Books You'll Read Over and Over

Michael Kraus

Digital photo books are forever. Herewith, a guide to the best programs to use when making your own.

Digital photo books are a step up from the photo albums of old--you can pool your girlfriends' shots together, add your own captions, and choose from dozens of colors, styles, sizes, and themes. But which of the many programs out there should you use?

Uploading photos, removing red eye, and doing other edits of shots with the Web-based photo-sharing sites--Snapfish, Shutterfly, Kodak Gallery, Photoworks--can be time-consuming. Each minor change takes at least a few seconds, and a lot longer than that if you have a slow connection. Perfectionists will prefer the software-based iPhoto, MyPublisher, or Picaboo--changes go much quicker because you do all your work offline.
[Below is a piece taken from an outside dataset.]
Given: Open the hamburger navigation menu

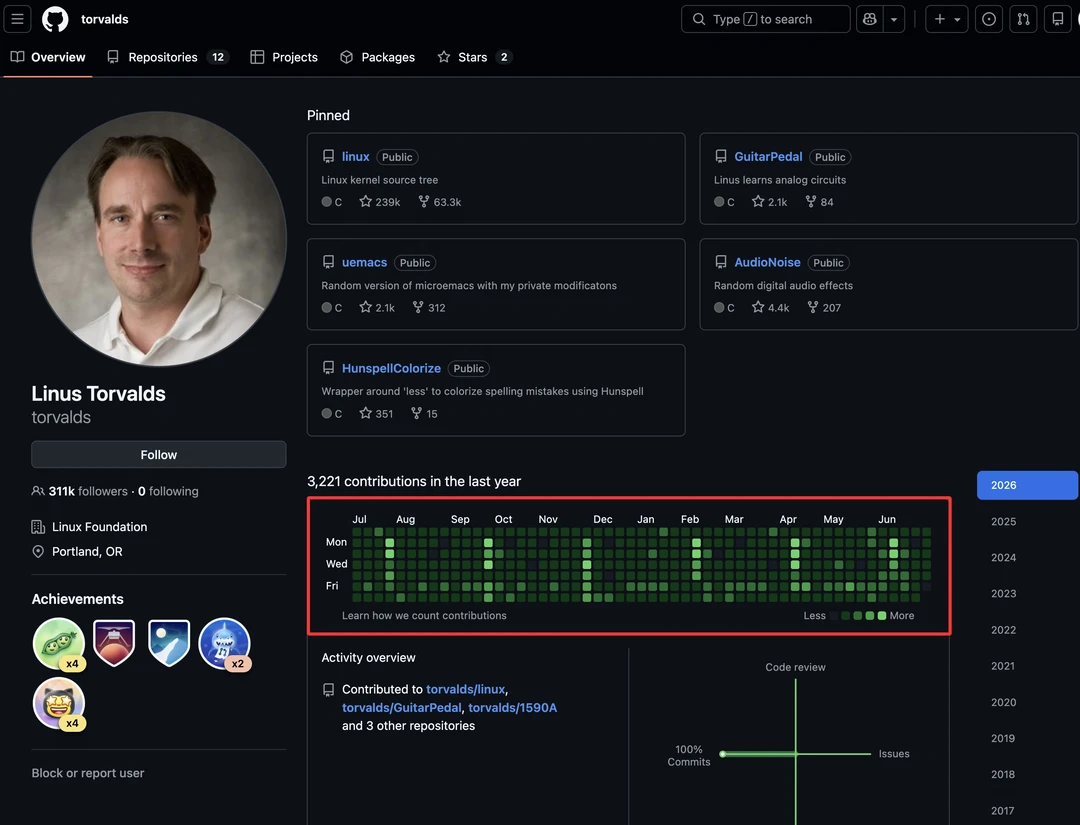Looking at the screenshot, I should [x=17, y=19].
Beyond that basic distinction, some new features may coax you into making a book with one program or another. Snapfish's Group Rooms section allows you to create a group with your own URL, where you can share photos and collaborate on photo books with whatever friends you've invited to join. Photoworks lets you e-mail a photo book to friends, which they can view or add pictures to. With Shutterfly and Picaboo, you can share digital versions of the completed books, so your friends and family can review and make changes before buying their own.

Mac users have traditionally been limited to creating photo books with Apple's iPhoto software. In February, however, MyPublisher released its Bookmaker software for Macs. The company has even thrown in discounts for Mac users--half off for orders over $100.